Perhaps its just a management problem.

March 29th, 2006 at 8:39 pm
Spot on analysis.
I’m lucky enough to see a push for consolidation in my current job, but here are some more scenarios that lead to data proliferation:
- The original enterprise data model failed to recognise an existing need, or is inflexible in adjusting to new requirements.
- Client software requires update access to the database for making styling changes (is this GIS or Illustrator folks?)
- The organisation’s GIS users are balkanized both by the organisation and by technology. Data models and databases that are readble by one department need scheduled translations for usage by other departments.
- The update cycle is broken. The maintaining department is unresponsive to error notifications and change requests.
- The complexity of client-side setup for new data models is high, creating a barrier to data model changes.

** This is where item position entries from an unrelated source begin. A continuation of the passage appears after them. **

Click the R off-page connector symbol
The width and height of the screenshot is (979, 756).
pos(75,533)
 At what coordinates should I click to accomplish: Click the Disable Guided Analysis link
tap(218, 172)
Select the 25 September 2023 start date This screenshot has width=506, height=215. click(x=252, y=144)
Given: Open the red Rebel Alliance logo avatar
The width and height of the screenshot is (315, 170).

Honestly, I’d rather say that it’s a managment problem so that my manager has to deal with it
Jason
March 29th, 2006 at 9:58 pm
You hit the nail on the head, Gary. Revisions are necessary since all data needs to be massaged for analysis or cartography. Currently the most practical way to do this is to make a new dataset. You spawn new datasets to make minor changes, to join with attribute tables, to reproject, to test processing steps on smaller clipped regions, to move to another platform or another software package, etc. So you’ve got a dozen datasets on three machines all essentially representing the same thing with cryptic names like eu_bord_clip, eu_bord2, etc. Then you realize you made some minor mistake in the original parent dataset. Ahhhh….

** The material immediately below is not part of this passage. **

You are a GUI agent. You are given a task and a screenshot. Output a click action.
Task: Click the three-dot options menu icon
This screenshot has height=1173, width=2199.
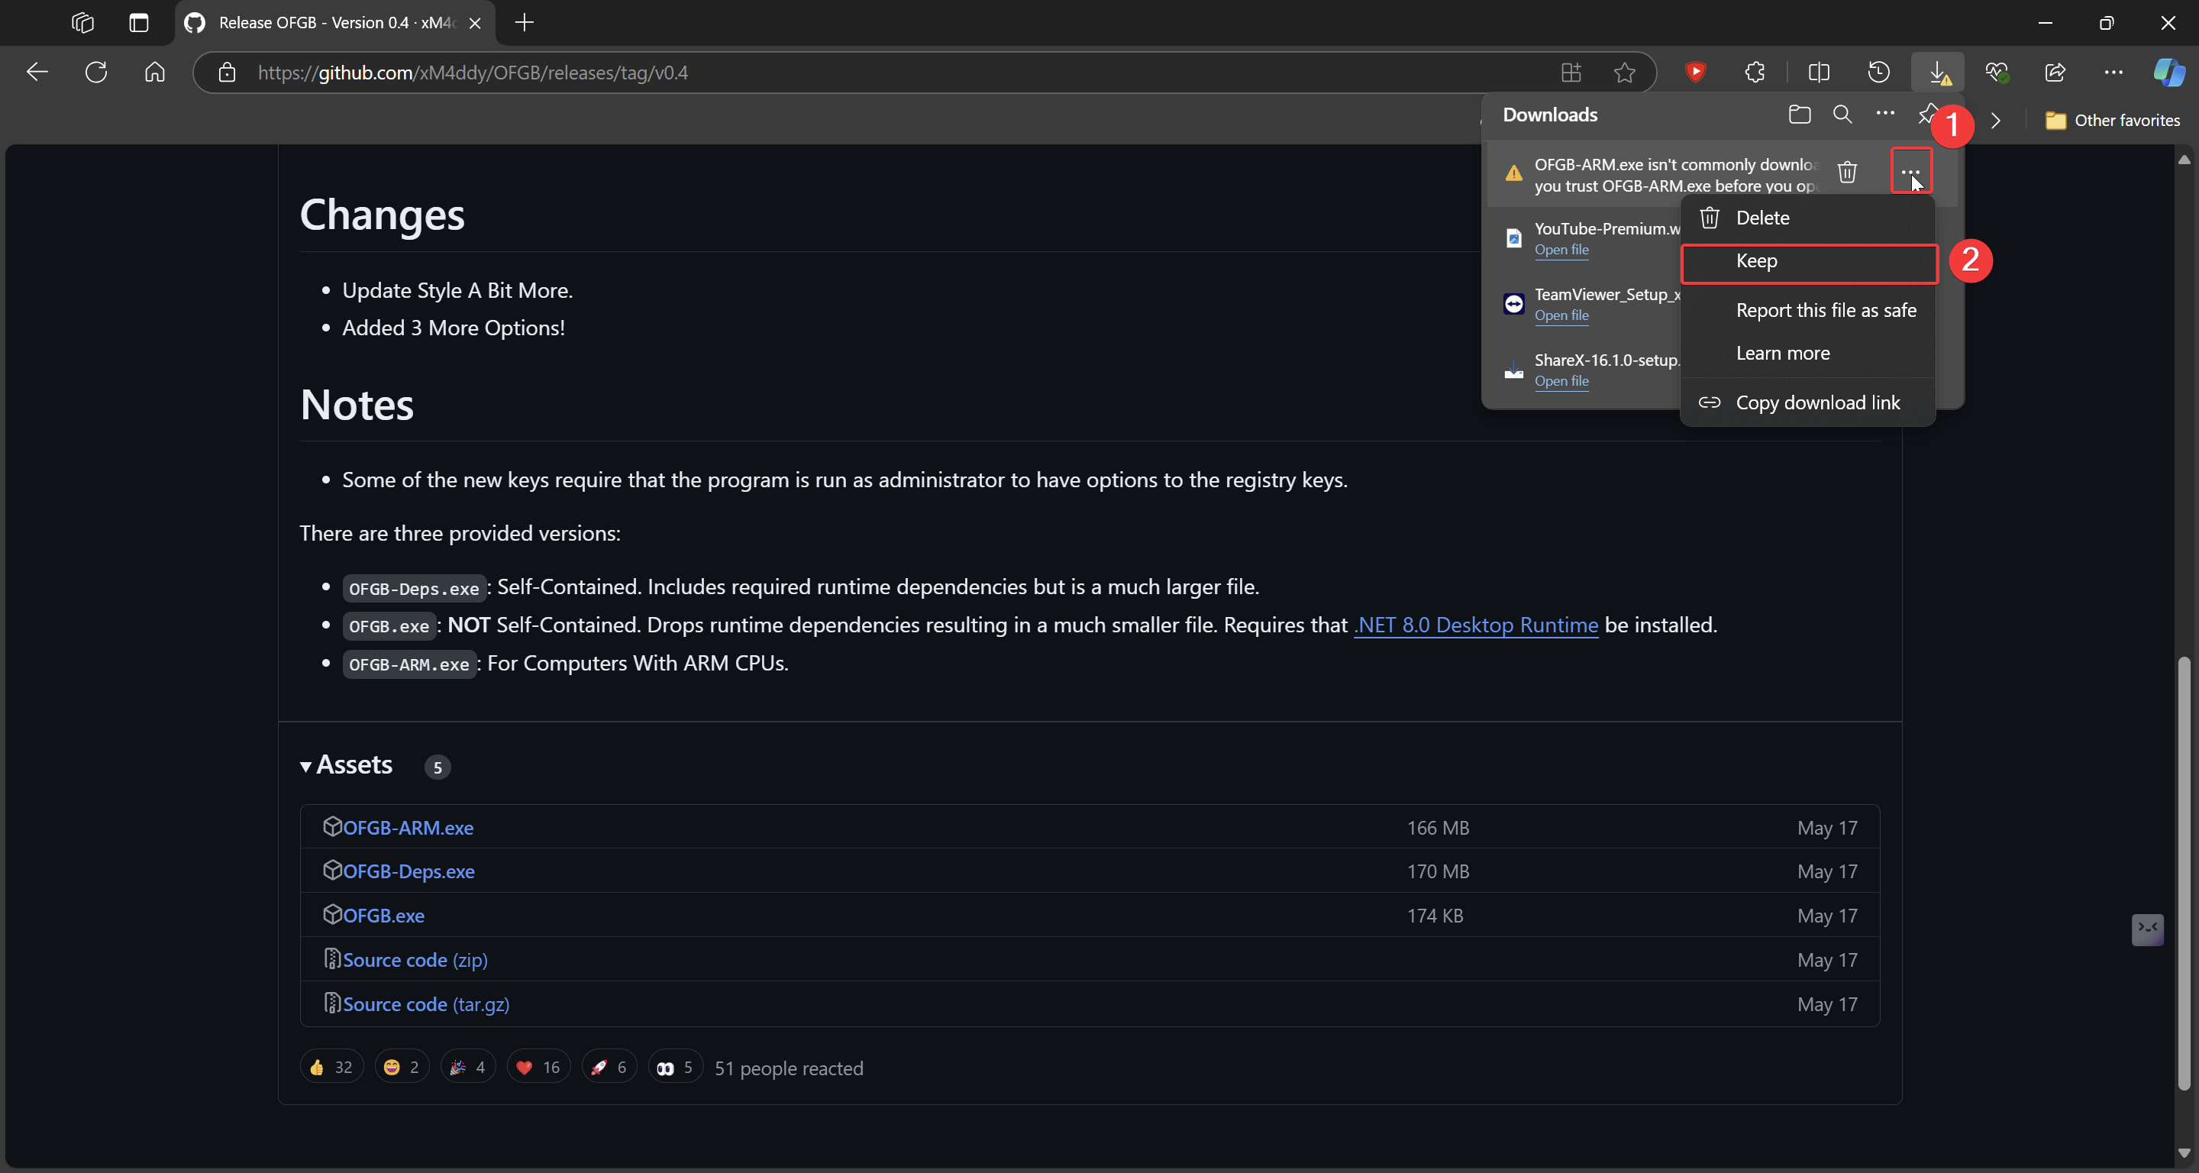click(1911, 172)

So thinking pie-in-the-sky here, what would be the ideal solution? I was dreaming of a CVS /SVN central repository-like system where each user could check out their local copy, make changes to the dataset in their software of choice. Those changes can be checked back in, split into branches, rolled back to previous versions and all the metadata is managed internally. Using a data abstraction layer, the data could be checked in/out in any format so users could download and work with whichever format they needed locally. I can’t imagine the logistics of building such a system but it’s always nice to dream.
January 12th, 2009 at 9:47 am
I’m coming in way late here, but I’m doing a grad school project on enterprise GIS data and knowledge management and would love to hear about any successful solutions these problems.